The FA and the MD maps of DTI preprocessing results were used in TBSS analysis65. All FA images were aligned onto the standard FMRIB58 FA template provided in the FSL software using a nonlinear registration algorithm implemented in the TBSS package. The FA images aligned on the FMRIB58 FA template were averaged to create a skeletonized mean FA image. Each subject’s aligned FA images were projected onto the skeleton by filling the skeleton with the highest FA values from the nearest relevant center of fiber tracts. A threshold FA value of 0.2 was chosen to exclude voxels of adjacent gray matter or cerebrospinal fluid. For analysis, the images were also processed by applying the FA non-linear registration and projecting them onto the skeleton using identical projection methods to those inferred from the original FA data. Then, voxel-wise statistics across subjects on the skeleton-space FA images were carried out.

Furthermore, to identify the brain regions correlated with the changes in cognitive function, a multiple regression analysis was performed with the average FA values in different brain regions, with age and gender as independent variables and changes in cognitive function as the dependent variable. The Johns Hopkins University (JHU)-ICBM-DTI-81 atlas within the FSL program was used to guide the placement of the ROIs ( The results were considered significant at a corrected FDR-corrected p < 0.05 to control for the multiple comparisons.


Older adults with subjective memory complaints who have visited the SMG-SNU Boramae Medical Center of South Korea have volunteered to participate in the MMT.

Randomization procedure was carried out to categorized participants into the training and control groups. A random digit was generated for each participant according to the table of random numbers. If the random digit was an even number, the participant was assigned to the control group; if it was an odd number, the participant was assigned to the training group.
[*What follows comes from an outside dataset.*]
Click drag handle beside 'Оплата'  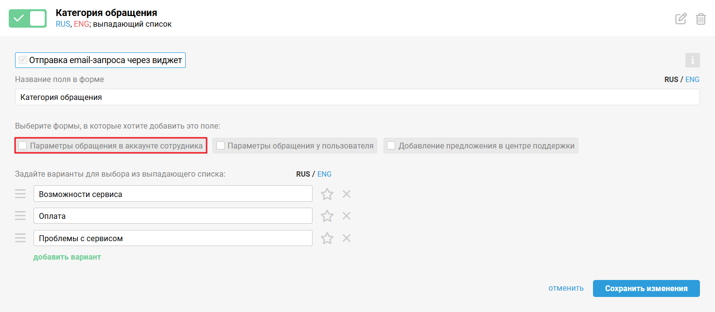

Demographic variables (age, gender and years of education) and neuropsychological measures (i.e., MMSE, EMS) were evaluated at the entry of the training. Two blind, trained clinical neuropsychologists conducted the neuropsychological assessments. Post-training neuropsychological evaluations via EMS were conducted within three-month after finishing the training. Program participation was free of charge and there was no financial reward for participation. Among the participants, 49 were randomly selected to test for the changes in the brain structure. Magnetic resonance imaging was conducted twice, prior to the training (pre-training evaluation) and 6 months after the training (post-training evaluation).